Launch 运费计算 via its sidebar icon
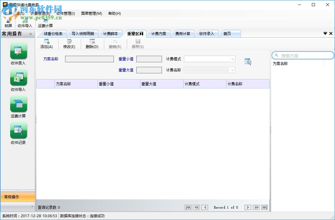 point(19,104)
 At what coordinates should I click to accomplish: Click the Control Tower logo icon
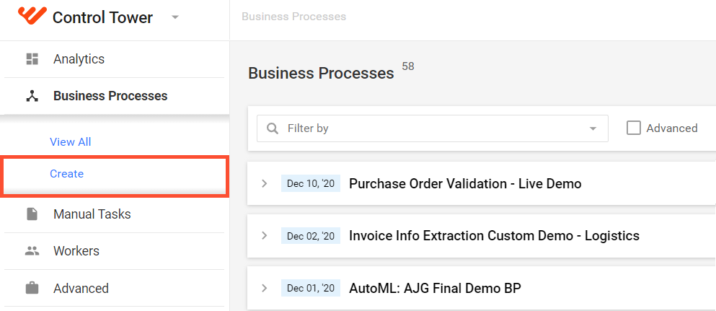click(32, 16)
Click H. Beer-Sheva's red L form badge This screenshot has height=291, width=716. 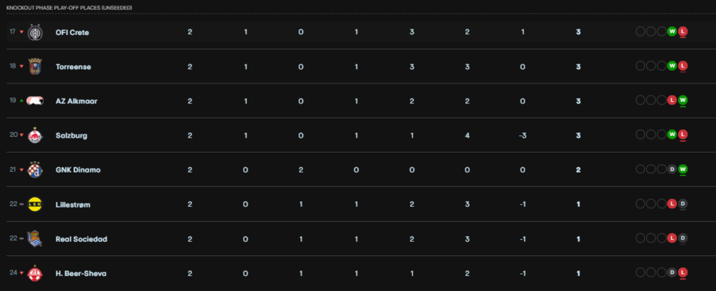pyautogui.click(x=683, y=272)
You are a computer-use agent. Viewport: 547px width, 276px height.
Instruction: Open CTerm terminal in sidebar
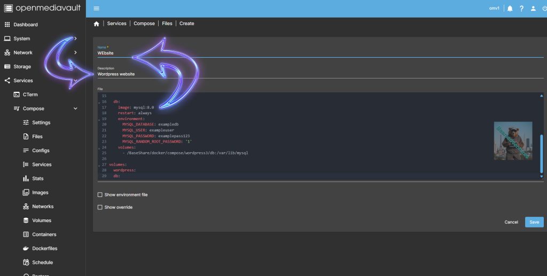30,94
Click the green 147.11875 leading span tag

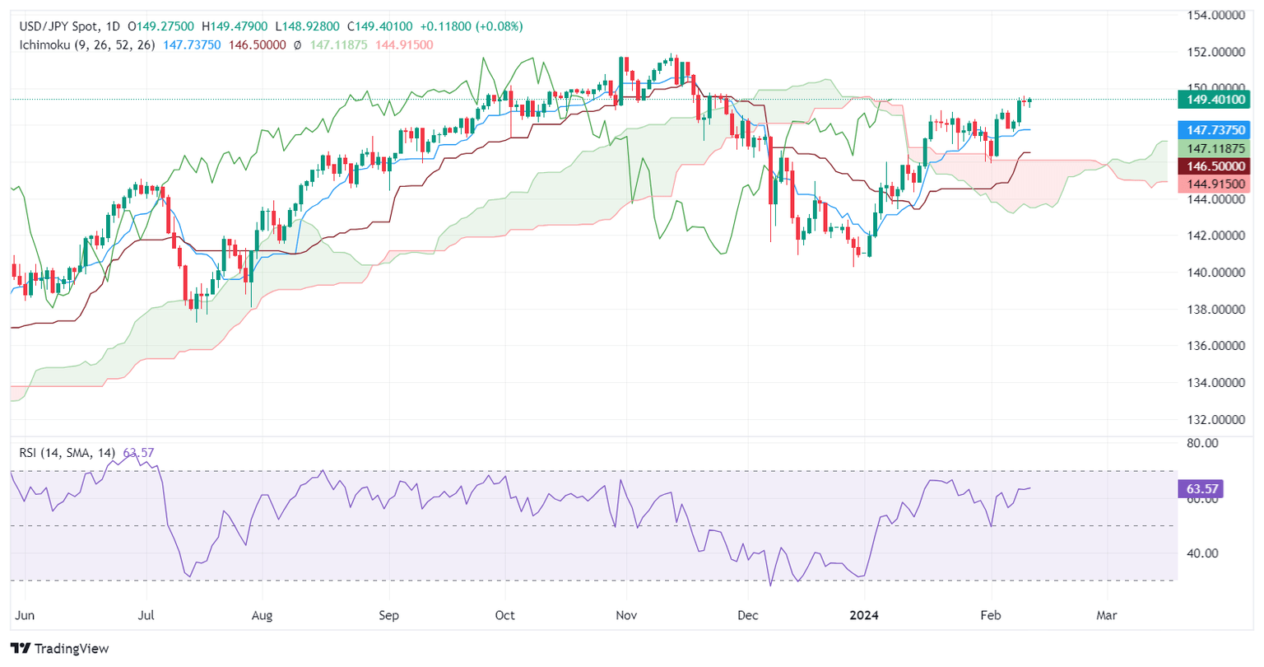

____________

TASK INSTRUCTIONS:
Starting at the line that contains "You are a computer-use", write out every line through the end of the entries, both ends included, without any pictures.

THE ANSWER:
You are a computer-use agent. Viewport: 547px width, 276px height.
Instruction: Open CTerm terminal in sidebar
30,94
Click the green 147.11875 leading span tag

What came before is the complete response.